■ Saved entries:
——

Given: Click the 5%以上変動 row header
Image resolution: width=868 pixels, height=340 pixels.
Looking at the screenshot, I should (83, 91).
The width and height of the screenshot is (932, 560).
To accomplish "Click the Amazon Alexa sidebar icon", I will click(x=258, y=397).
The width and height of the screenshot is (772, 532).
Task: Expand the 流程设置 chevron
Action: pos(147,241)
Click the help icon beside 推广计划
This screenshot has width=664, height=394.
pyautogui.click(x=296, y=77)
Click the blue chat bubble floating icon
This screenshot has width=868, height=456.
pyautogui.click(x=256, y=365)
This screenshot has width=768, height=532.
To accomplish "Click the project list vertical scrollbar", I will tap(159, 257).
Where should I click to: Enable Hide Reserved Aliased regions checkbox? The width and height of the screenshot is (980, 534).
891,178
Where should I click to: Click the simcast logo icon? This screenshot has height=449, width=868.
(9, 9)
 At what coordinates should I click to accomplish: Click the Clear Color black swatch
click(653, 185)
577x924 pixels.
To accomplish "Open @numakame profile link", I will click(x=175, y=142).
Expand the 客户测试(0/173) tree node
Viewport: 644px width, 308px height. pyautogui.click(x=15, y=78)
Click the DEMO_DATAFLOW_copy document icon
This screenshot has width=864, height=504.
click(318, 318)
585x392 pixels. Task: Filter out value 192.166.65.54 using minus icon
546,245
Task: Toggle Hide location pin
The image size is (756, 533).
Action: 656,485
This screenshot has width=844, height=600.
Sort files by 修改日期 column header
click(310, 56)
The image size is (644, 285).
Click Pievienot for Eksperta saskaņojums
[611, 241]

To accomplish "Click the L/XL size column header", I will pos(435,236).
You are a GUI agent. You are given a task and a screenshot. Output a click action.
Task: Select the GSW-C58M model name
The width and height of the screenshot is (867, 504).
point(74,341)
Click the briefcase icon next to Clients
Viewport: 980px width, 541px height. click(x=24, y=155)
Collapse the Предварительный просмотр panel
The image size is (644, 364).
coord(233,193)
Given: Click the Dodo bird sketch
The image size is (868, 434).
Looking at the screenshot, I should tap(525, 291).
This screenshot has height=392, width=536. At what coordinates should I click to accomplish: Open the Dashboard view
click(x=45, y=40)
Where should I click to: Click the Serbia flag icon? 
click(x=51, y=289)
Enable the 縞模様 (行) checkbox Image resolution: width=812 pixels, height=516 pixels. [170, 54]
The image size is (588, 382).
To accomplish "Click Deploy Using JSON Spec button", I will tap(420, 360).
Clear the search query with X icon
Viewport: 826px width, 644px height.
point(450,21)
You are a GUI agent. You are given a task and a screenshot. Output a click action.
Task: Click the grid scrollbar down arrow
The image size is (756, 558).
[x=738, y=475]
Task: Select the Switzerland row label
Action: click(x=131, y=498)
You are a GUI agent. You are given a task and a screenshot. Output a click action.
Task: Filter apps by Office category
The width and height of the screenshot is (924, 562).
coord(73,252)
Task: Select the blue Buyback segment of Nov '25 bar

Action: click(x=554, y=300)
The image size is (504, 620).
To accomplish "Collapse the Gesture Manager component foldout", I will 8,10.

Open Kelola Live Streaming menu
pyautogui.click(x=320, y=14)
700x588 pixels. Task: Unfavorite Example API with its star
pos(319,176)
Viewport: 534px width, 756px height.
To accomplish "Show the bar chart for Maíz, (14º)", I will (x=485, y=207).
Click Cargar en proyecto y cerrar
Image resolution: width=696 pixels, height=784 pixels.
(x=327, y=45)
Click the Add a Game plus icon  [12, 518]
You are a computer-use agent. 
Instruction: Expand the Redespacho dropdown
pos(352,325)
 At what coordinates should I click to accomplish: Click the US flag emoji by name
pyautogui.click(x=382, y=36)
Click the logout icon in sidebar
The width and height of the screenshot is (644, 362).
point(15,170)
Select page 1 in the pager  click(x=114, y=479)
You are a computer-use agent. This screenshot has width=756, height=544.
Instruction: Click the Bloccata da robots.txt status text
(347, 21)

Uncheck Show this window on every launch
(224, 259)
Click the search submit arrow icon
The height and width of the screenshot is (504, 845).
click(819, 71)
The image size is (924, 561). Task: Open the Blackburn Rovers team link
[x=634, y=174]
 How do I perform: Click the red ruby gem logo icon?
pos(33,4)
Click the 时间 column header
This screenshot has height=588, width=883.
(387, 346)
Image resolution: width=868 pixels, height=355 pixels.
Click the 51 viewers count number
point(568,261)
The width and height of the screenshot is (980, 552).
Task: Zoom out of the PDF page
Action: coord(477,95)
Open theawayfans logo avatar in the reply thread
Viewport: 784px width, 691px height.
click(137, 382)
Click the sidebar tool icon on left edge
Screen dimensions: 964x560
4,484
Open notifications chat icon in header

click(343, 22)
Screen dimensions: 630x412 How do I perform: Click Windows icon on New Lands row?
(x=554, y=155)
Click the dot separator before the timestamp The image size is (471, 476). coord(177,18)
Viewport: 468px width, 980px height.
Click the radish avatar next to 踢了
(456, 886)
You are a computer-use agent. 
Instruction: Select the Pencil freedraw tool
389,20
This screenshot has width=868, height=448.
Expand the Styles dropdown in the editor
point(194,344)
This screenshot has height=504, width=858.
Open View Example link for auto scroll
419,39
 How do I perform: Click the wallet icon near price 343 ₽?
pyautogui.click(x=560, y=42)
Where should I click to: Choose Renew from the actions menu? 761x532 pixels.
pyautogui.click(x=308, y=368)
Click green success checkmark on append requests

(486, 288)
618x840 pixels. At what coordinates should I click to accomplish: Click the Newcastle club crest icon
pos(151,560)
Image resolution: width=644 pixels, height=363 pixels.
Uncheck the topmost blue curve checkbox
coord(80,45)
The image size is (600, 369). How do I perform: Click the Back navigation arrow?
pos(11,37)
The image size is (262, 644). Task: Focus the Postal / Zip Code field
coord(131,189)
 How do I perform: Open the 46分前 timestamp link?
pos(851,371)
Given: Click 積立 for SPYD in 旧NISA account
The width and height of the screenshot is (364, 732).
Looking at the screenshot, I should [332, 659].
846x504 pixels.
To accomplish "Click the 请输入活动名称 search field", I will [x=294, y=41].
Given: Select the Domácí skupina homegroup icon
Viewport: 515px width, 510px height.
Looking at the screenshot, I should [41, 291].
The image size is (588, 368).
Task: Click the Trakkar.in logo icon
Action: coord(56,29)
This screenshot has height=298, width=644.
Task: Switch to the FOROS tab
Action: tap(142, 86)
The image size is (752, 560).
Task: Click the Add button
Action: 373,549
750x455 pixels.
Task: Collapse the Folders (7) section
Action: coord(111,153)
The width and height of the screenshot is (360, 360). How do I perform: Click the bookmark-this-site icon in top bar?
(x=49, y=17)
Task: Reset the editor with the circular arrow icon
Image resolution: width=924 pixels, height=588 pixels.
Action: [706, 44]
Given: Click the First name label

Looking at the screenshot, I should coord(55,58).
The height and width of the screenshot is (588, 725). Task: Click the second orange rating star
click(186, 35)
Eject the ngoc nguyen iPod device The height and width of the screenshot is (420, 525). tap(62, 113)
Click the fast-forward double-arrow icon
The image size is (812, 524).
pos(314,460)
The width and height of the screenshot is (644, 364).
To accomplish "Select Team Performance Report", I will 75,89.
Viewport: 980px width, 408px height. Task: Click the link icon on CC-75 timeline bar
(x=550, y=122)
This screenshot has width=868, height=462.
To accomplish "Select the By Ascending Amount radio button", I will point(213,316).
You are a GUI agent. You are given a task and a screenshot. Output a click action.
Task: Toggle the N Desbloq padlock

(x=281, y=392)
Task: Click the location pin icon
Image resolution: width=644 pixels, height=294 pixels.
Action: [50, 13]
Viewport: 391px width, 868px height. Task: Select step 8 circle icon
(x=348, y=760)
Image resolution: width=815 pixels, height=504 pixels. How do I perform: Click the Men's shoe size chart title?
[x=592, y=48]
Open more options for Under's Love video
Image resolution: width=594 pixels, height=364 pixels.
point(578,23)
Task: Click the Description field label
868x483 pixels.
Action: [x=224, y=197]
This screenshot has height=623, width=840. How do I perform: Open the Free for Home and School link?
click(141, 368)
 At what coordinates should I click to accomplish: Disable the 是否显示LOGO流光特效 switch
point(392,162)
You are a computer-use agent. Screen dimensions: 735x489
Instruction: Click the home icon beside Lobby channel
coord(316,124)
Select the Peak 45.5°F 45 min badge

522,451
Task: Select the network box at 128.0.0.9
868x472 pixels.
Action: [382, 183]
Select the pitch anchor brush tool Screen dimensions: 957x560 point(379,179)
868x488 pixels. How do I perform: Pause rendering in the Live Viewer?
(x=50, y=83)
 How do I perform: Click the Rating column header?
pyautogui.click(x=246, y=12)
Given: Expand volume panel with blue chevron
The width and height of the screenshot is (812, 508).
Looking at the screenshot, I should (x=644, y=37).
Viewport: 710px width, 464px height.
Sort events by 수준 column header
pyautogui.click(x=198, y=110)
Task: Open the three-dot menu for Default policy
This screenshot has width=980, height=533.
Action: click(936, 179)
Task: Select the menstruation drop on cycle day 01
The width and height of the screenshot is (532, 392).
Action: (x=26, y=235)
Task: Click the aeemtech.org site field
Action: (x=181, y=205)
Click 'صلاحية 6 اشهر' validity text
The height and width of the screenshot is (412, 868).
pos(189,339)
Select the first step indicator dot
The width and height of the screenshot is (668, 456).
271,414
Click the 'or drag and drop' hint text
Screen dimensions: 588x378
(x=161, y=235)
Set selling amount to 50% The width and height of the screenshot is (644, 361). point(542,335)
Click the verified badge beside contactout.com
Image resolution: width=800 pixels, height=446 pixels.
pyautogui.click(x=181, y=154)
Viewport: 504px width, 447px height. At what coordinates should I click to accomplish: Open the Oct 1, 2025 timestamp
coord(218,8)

——

■ What is being asked: Retype exactly the lines from the first line of the records above through the line containing "The width and height of the screenshot is (932, 560).", both included, and nothing else.

■ Finished exercise:
Given: Click the 5%以上変動 row header
Image resolution: width=868 pixels, height=340 pixels.
Looking at the screenshot, I should (83, 91).
The width and height of the screenshot is (932, 560).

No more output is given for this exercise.